Our level of indebtedness and the restrictive covenants in the agreements governing our indebtedness and other financial obligations may reduce our operating flexibility.    As of December 31, 2013, we had total indebtedness of $3.7 billion, including $0.6 billion in borrowings under our revolving credit facility and money market lines of credit. The indenture governing our outstanding notes and the agreements governing our other indebtedness and financial obligations contain, and any indenture that will govern other debt securities issued by us may contain, various covenants that limit our ability and the ability of specified subsidiaries of ours to, among other things:

incur additional indebtedness;
purchase or redeem our outstanding equity interests or subordinated debt;
make specified investments;
create liens;
sell assets;
engage in specified transactions with affiliates;
engage in sale-leaseback transactions; and
effect a merger or consolidation with or into other companies or a sale of all or substantially all of our properties or assets.

These restrictions could limit our ability to:

obtain future financing;
make needed capital expenditures;
plan for, or react to, changes in our business and the industry in which we operate;
compete with similar companies that have less debt;
withstand a future downturn in our business or the economy in general; or
conduct operations or otherwise take advantage of business opportunities that may arise.

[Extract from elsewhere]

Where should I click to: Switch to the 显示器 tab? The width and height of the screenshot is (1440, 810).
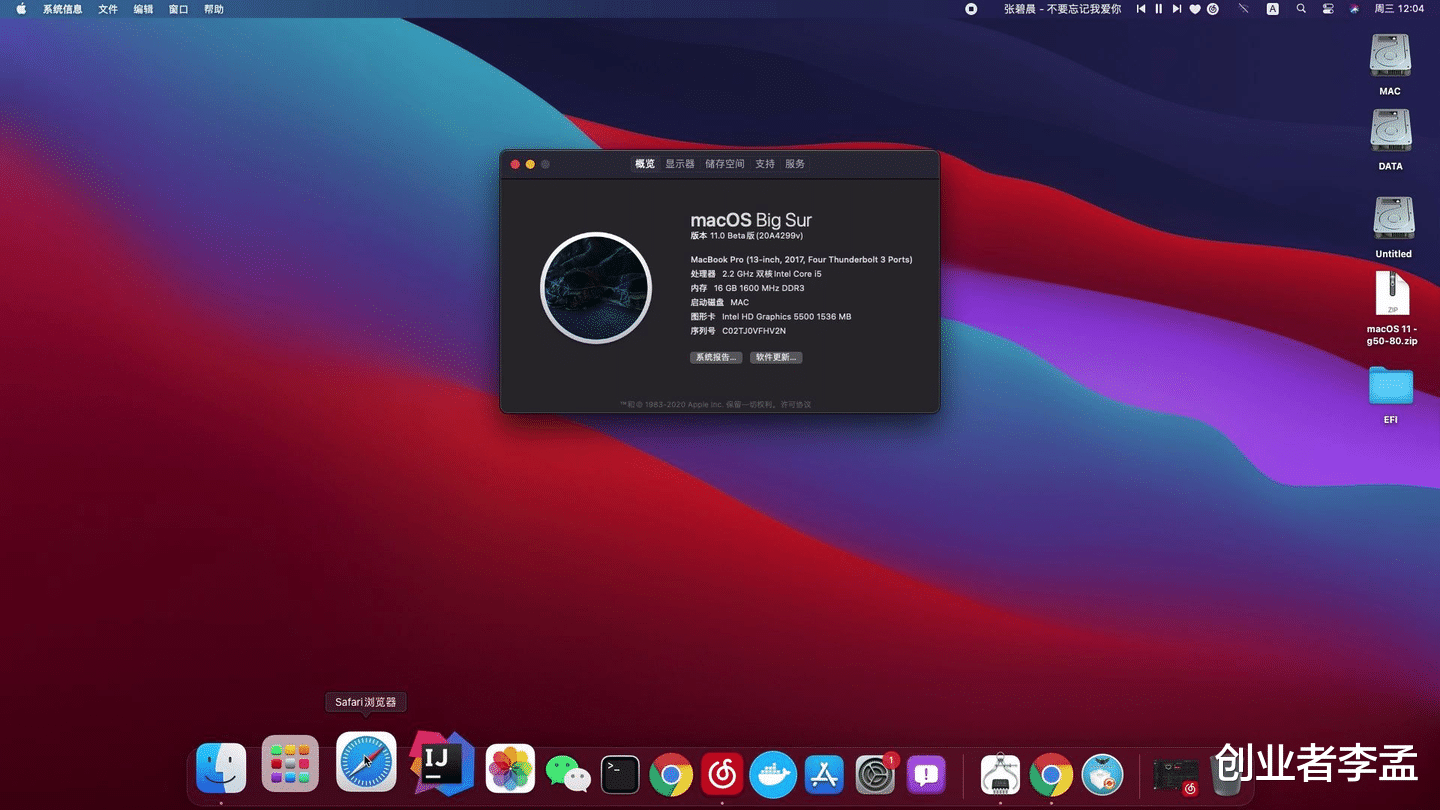(x=680, y=164)
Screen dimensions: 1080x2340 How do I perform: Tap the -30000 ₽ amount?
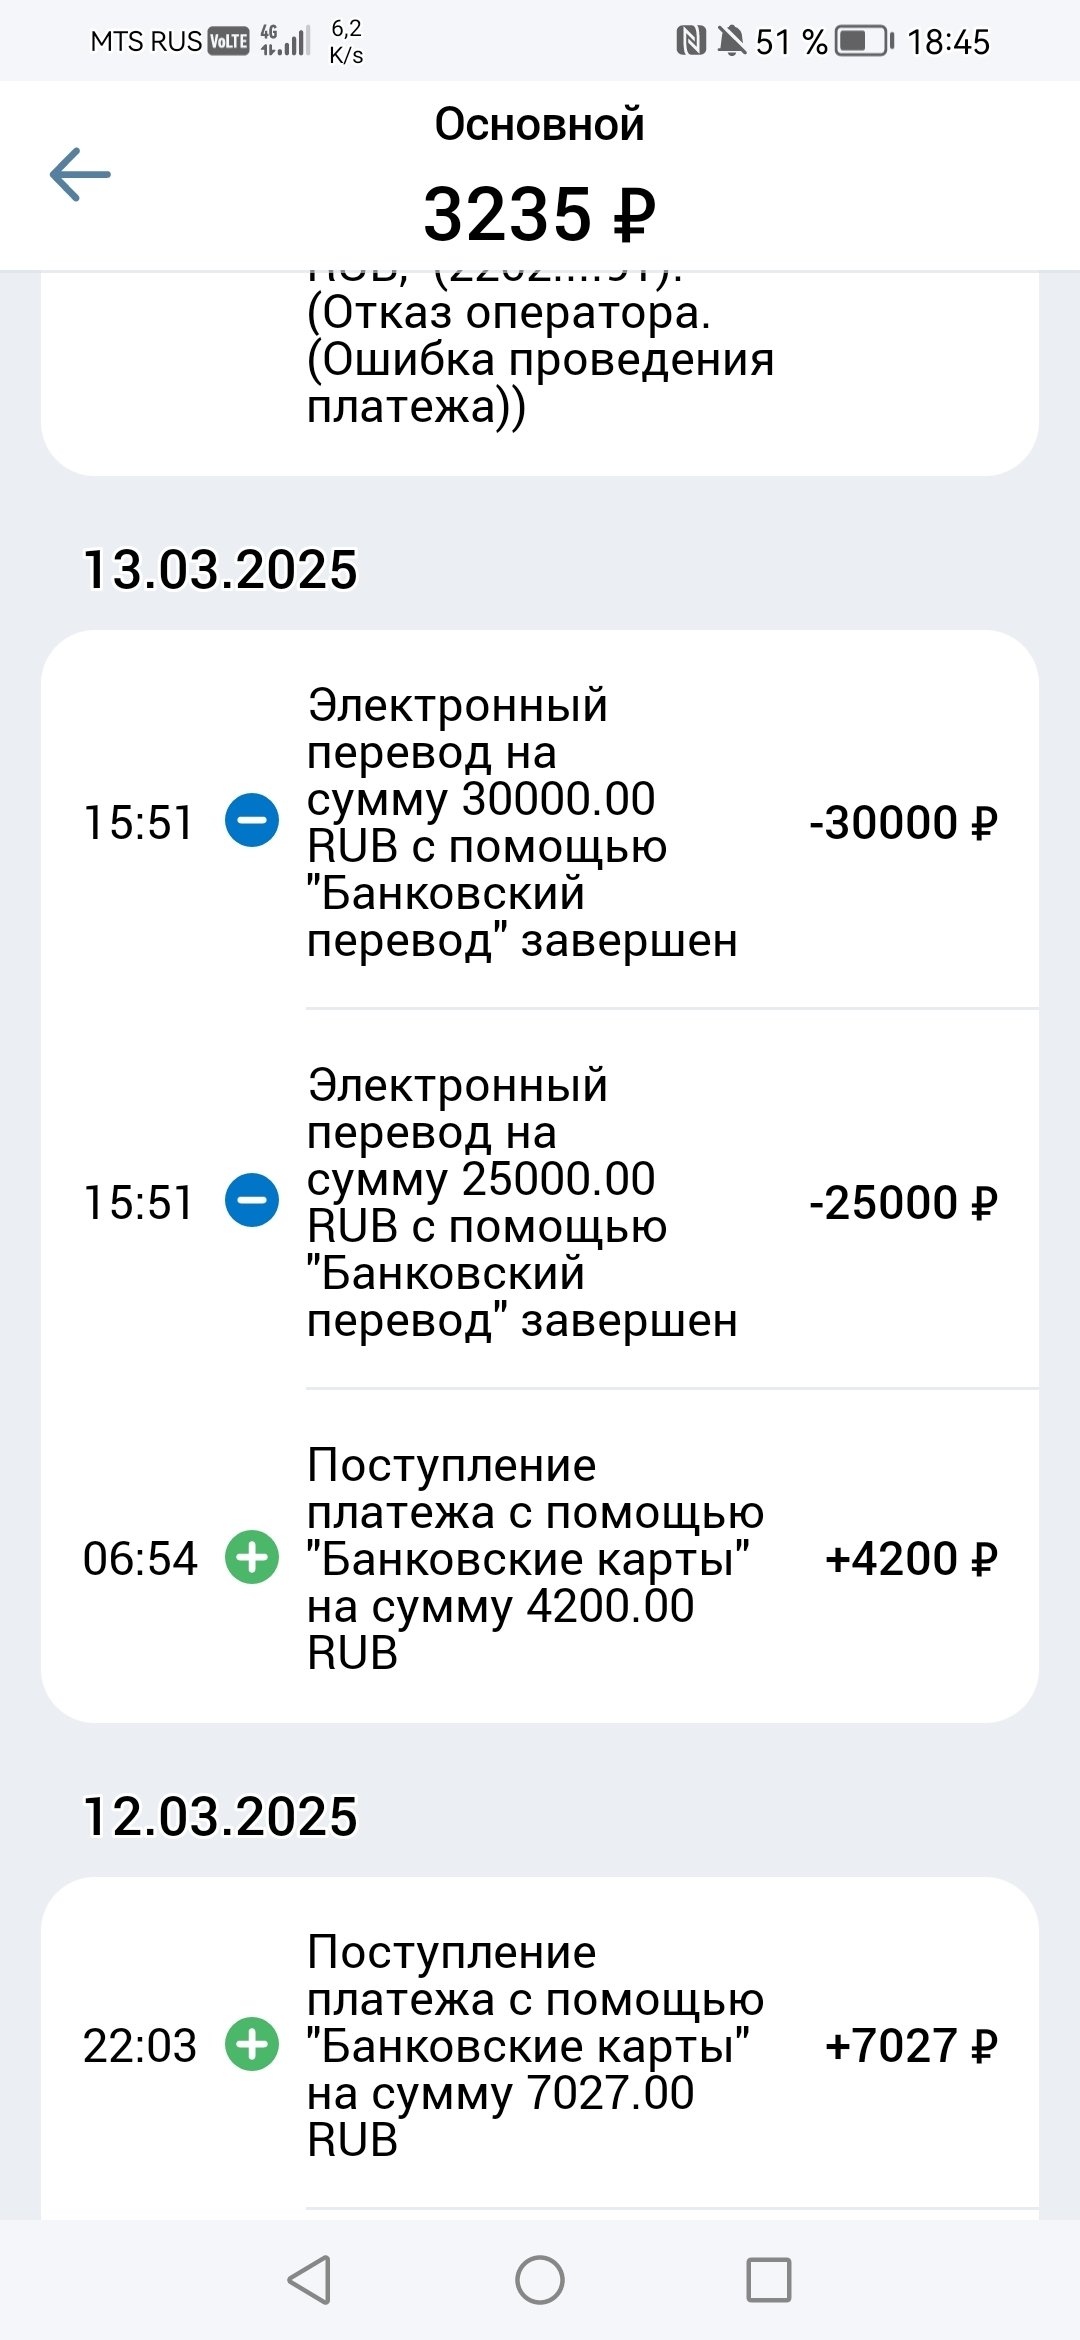903,823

Some of the agreements governing our indebtedness and other financial obligations also require the maintenance of specified financial ratios and the satisfaction of other financial conditions. Our ability to meet those financial ratios and conditions, and to comply with other covenants and restrictions in our financing agreements, can be affected by unexpected downturns in business operations beyond our control, such as a volatile energy commodity cost environment or an economic downturn. Accordingly, we may be unable to meet these obligations. This failure could impair our operating capacity and cash flows and could restrict our ability to incur debt or to make cash distributions, even if sufficient funds were available.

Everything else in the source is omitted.